The end result of all this is a WoW that feels clunky and over-simplified. I don't really want to use "dumbed down," because that's not quite right, but it definitely feels like some kind of inverse exponential effect where removing just a few spells and turning instants into stand-and-cast spells has significantly reduced the perceived options available. Many characters feel like you're simply following a routine – and not a particularly compelling one either.
In the case of my hunter, it feels absolutely gutted. While pre-WoD, hunter specs felt much of a muchness, at least they were rich and interesting, even if they did all play similarly. Now the specs feel a little more distinct from one another, but they're not as much fun to play anymore. Spells that were available to all specs have now been assigned to specific specs, leaving others feeling empty without them. Frankly, I'd prefer to have characters that play similarly that are complex and fun, rather than simplified ones that feel a little more different from one another – or indeed, most preferably some kind of happy medium between the two, which I think was probably the aim, but it just doesn't feel like that target was hit.
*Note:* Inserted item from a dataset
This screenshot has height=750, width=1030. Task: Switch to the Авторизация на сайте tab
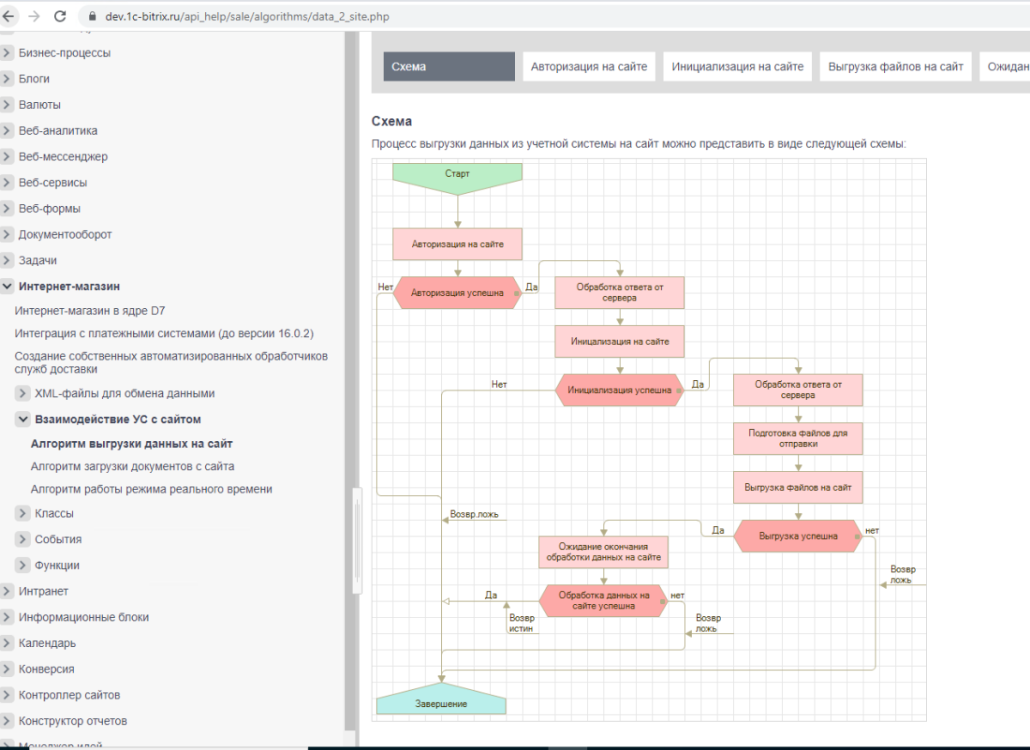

Of course, your mileage may vary, but for me it just feels like the game has been reverted too far. It feels very simple and old school – almost like it did in the run-up to Lich King. But also without the quirky spells that added character. For a game that's in its 10th year, you'd think the developers would actually be making the game more complex and fun. After all, the vast, vast majority of players in the WoW universe have been playing for years – so I think they can probably handle the complexity.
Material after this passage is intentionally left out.